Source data
******************************
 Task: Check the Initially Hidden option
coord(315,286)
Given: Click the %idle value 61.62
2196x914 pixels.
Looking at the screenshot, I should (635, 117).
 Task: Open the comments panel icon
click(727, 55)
******************************
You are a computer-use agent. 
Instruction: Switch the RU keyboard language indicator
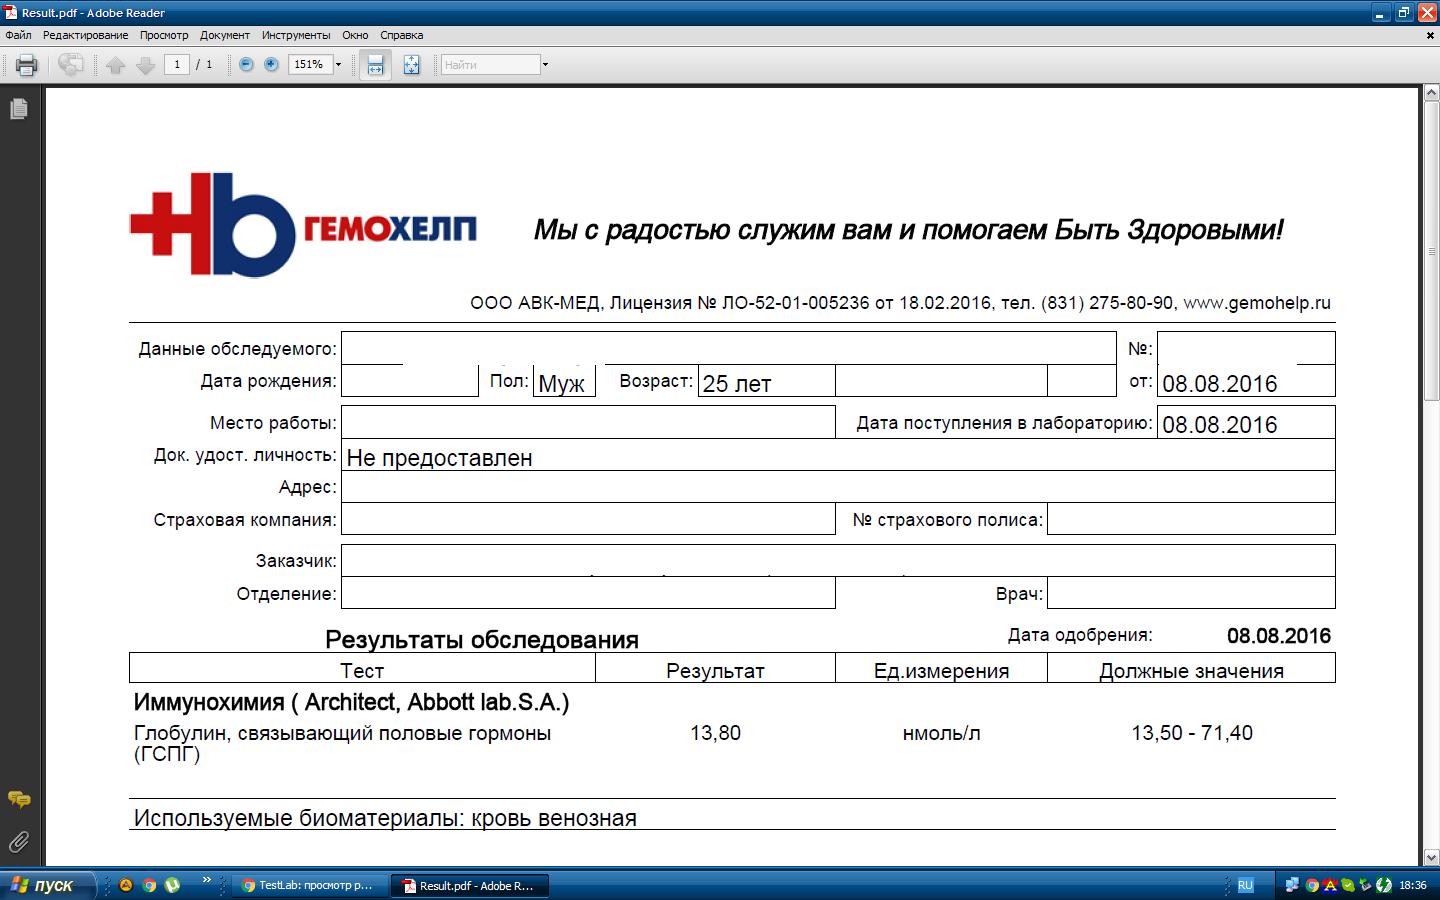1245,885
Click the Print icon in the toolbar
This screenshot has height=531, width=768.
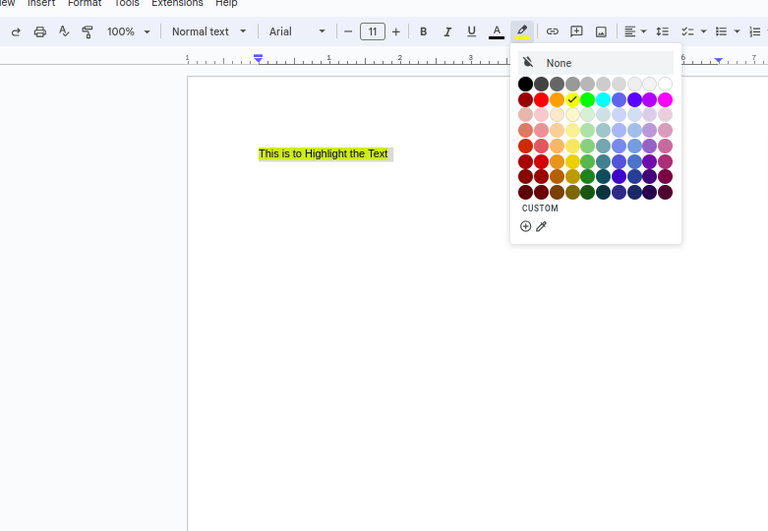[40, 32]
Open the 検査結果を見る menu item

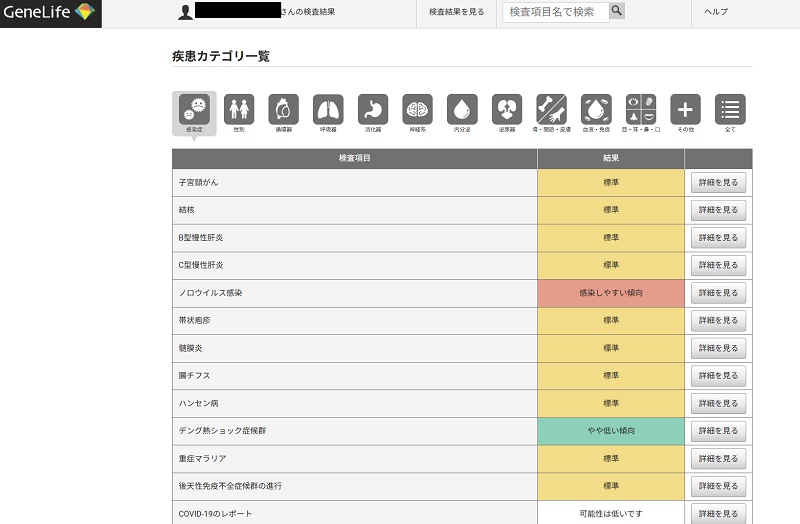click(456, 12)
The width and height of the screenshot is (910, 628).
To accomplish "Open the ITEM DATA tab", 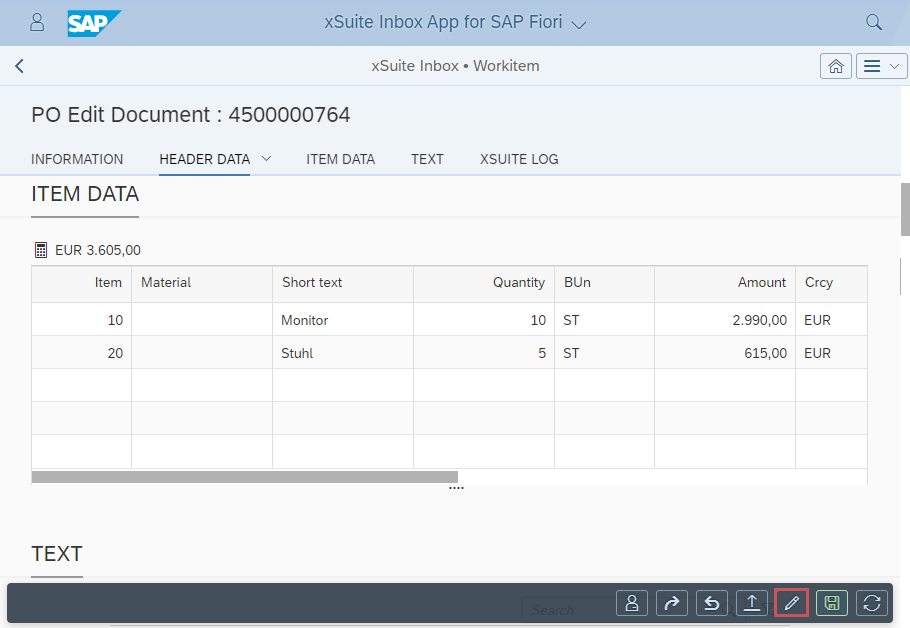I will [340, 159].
******************************
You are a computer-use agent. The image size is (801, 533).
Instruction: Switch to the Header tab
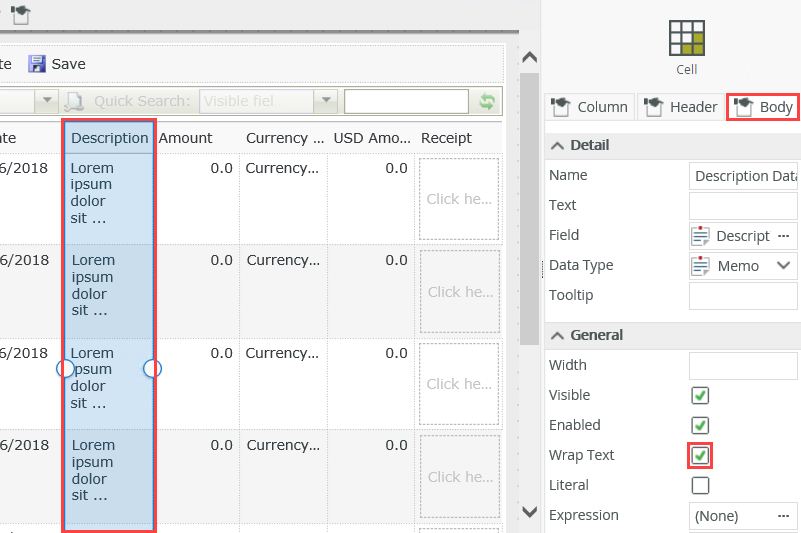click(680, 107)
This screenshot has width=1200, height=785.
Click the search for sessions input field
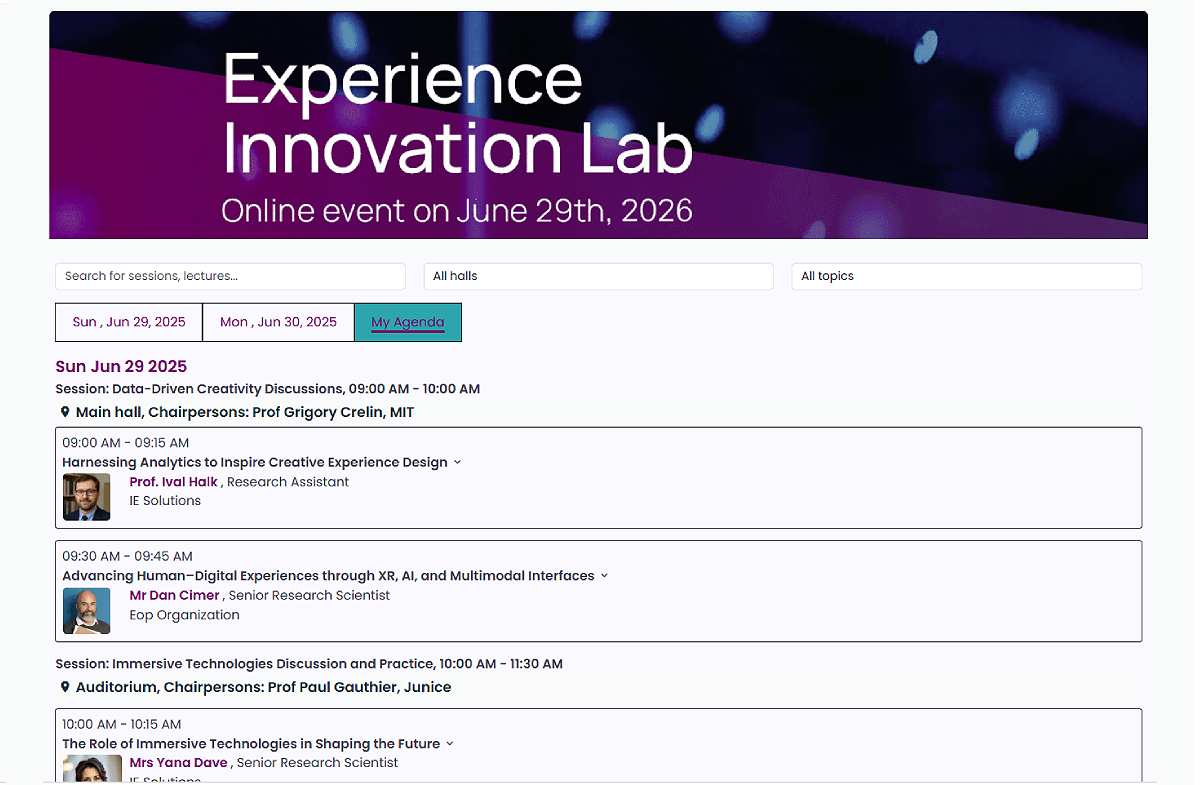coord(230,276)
******************************
### What is needed
Can you convert the lines from the one containing "Task: Check the Initially Hidden option" through the one containing "click(727, 55)" into a Markdown table with the columns No. and Line, numbering each line and leaving out any blank ones?

### Correct result
| No. | Line |
|---|---|
| 1 |  Task: Check the Initially Hidden option |
| 2 | coord(315,286) |
| 3 | Given: Click the %idle value 61.62 |
| 4 | 2196x914 pixels. |
| 5 | Looking at the screenshot, I should (635, 117). |
| 6 |  Task: Open the comments panel icon |
| 7 | click(727, 55) |